Forget City v. Suburbs. It’s All About the Sun Belt and Mountain West

As companies reimagine WFH in a post-pandemic world, the Sun Belt and Mountain West may come out on top.

Demand for office space all but dried up in 2020 due to COVID-19, as companies adopted flexible work-from-home policies en masse.  And while hard data about the future of the sector remains elusive – as most tenants have chosen to delay making decisions about office re-entry until at least the middle of this year – it’s clear that many companies intend to make distributed work a more permanent reality, whether through hub-and-spoke or hybrid models. 

In a new report, JLL predicts that corporate urban-to-suburban moves will remain limited in 2021, and that leading occupiers will likely find they don’t need to choose a purely urban or suburban strategy as they analyze talent demand and space needs. The real winners over the next 36 months will be Sun Belt and Mountain West submarkets, which JLL estimates will outperform gateway cities in office absorption and rent growth as companies relocate offices and adopt more distributed work models.

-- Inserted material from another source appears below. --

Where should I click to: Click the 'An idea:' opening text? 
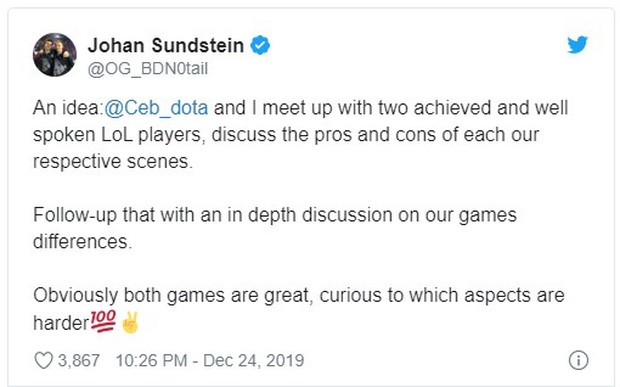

San Francisco, New York, and Seattle suffered most last year, registering -7.8%, -4.5%, and -3.1% drops, respectively, in occupancy. Meanwhile, Sun Belt markets like Atlanta (-0.6%), Raleigh-Durham (- 0.7%), and Phoenix (-0.7%) remained more stable.  

Cities with high growth and low tax environments benefited the most last year, with the most popular migration routes being San Francisco to Austin (16.7 per 10,000 residents), New York to Austin (11.6), San Francisco to Seattle (10.9), New York to Denver (9.1), Chicago to Nashville (8.7) and New York to Miami (8.7).  

Companies like Oracle, HP Enterprise, and Palantir Technologies have all moved their headquarters out of the Bay Area, citing availability and cost of talent, more favorable tax rates, and a pro-business environment as reasons behind their moves. And the effects of these corporate relocation strategies are trickling down: as well-heeled ex-pats from gateway cities flood secondary markets like Austin and Nashville, they’re driving up home prices and creating stiff competition for locals

Long-term, it’s likely that gateway cities like New York, Chicago, San Francisco and Washington D.C., will rebound as vaccines are rolled out throughout the US and the retail, F&B, and entertainment and cultural sectors within those regions rebuild. Those cities have historically been innovation hubs bolstered by connected global transportation and function as safe havens for international capital, whereas secondary markets may be constrained in infrastructure and liquidity. In other words: the gateway city will bounce back; it’s just a question of when.